Misra Biswapriya B, van der Hooft Justin J J
Department of Biology, Genetics Institute, University of Florida, Gainesville, FL, USA.
Glasgow Polyomics, University of Glasgow, Glasgow, UK.
Electrophoresis. 2016 Jan;37(1):86-110. doi: 10.1002/elps.201500417. Epub 2015 Nov 17.
Data processing and interpretation represent the most challenging and time-consuming steps in high-throughput metabolomic experiments, regardless of the analytical platforms (MS or NMR spectroscopy based) used for data acquisition. Improved machinery in metabolomics generates increasingly complex datasets that create the need for more and better processing and analysis software and in silico approaches to understand the resulting data. However, a comprehensive source of information describing the utility of the most recently developed and released metabolomics resources--in the form of tools, software, and databases--is currently lacking. Thus, here we provide an overview of freely-available, and open-source, tools, algorithms, and frameworks to make both upcoming and established metabolomics researchers aware of the recent developments in an attempt to advance and facilitate data processing workflows in their metabolomics research. The major topics include tools and researches for data processing, data annotation, and data visualization in MS and NMR-based metabolomics. Most in this review described tools are dedicated to untargeted metabolomics workflows; however, some more specialist tools are described as well. All tools and resources described including their analytical and computational platform dependencies are summarized in an overview Table.
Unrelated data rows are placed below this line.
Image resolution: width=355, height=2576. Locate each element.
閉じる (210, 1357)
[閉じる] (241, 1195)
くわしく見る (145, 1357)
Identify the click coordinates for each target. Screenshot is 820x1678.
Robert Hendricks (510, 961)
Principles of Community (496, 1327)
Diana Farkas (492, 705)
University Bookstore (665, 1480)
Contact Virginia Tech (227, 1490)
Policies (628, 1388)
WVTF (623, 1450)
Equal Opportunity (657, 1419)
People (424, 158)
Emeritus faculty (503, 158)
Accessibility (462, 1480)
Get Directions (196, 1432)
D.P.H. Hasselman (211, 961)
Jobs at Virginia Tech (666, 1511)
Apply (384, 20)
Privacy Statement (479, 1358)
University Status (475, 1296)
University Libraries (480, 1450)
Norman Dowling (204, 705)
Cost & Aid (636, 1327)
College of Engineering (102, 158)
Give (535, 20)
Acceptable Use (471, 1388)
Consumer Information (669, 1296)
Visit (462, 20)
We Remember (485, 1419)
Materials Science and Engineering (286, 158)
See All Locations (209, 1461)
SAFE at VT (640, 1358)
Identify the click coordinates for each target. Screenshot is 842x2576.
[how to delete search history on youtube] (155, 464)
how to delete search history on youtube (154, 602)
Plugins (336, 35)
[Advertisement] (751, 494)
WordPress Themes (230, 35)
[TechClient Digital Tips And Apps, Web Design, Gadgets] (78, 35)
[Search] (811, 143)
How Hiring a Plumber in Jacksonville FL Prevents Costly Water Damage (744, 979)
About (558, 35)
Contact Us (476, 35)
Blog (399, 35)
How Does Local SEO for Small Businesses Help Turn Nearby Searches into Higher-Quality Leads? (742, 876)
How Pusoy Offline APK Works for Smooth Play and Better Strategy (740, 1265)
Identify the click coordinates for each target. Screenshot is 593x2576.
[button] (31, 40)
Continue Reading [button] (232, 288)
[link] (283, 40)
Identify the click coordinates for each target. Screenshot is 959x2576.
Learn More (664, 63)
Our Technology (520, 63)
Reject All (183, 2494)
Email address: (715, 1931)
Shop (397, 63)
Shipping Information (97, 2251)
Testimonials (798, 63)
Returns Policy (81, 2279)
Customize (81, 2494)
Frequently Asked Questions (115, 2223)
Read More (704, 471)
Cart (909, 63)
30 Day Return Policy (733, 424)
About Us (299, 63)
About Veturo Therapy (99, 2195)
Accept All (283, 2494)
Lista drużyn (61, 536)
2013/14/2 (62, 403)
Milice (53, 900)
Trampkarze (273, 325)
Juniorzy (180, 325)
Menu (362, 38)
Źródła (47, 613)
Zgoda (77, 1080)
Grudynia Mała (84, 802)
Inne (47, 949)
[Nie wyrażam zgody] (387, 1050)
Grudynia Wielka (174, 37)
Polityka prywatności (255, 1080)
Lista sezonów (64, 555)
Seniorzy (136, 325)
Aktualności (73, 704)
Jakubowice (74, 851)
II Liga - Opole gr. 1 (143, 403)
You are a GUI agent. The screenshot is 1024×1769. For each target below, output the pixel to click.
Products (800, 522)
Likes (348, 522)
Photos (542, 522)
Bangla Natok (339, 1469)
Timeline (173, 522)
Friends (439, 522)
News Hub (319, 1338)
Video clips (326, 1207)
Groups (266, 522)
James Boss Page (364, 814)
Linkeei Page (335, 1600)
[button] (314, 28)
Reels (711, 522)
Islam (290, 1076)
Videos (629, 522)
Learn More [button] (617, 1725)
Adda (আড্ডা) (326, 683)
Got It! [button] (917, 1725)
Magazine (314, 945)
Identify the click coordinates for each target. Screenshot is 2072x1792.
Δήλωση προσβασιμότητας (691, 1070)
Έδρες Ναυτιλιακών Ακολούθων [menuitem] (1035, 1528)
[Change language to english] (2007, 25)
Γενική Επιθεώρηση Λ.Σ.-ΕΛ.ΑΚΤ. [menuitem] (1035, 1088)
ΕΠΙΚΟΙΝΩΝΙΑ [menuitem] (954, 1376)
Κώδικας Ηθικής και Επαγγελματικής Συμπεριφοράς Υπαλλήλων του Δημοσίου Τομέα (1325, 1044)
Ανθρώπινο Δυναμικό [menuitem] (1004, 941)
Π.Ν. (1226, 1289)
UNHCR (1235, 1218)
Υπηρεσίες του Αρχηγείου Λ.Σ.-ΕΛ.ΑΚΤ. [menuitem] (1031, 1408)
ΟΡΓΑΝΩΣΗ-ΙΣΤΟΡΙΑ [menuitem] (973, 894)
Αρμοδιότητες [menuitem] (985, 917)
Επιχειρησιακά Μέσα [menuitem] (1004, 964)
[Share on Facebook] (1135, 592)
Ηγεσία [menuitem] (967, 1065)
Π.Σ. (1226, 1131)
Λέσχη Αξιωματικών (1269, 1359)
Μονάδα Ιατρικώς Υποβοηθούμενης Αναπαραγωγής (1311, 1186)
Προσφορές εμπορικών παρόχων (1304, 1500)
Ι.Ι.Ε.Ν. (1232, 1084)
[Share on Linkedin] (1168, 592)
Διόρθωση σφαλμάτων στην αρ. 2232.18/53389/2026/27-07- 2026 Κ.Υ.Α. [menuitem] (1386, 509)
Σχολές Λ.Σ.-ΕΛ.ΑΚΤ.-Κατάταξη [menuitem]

数据处理和解读是高通量代谢组学实验中最具挑战性和耗时的步骤,无论用于数据采集的分析平台(基于质谱或核磁共振光谱)如何。代谢组学中不断改进的仪器产生了越来越复杂的数据集,这就需要更多更好的数据处理和分析软件以及计算机方法来理解所得数据。然而,目前缺乏一个全面的信息来源来描述以工具、软件和数据库形式出现的最新开发和发布的代谢组学资源的效用。因此,在这里我们提供了一个免费的、开源的工具、算法和框架的概述,以使即将到来的和已有的代谢组学研究人员了解最近的进展,试图推进和促进他们代谢组学研究中的数据处理工作流程。主要主题包括基于质谱和核磁共振的代谢组学中数据处理、数据注释和数据可视化的工具和研究。本综述中描述的大多数工具都致力于非靶向代谢组学工作流程;然而,也描述了一些更专业的工具。所有描述的工具和资源,包括它们对分析和计算平台的依赖性,都总结在一个概述表中。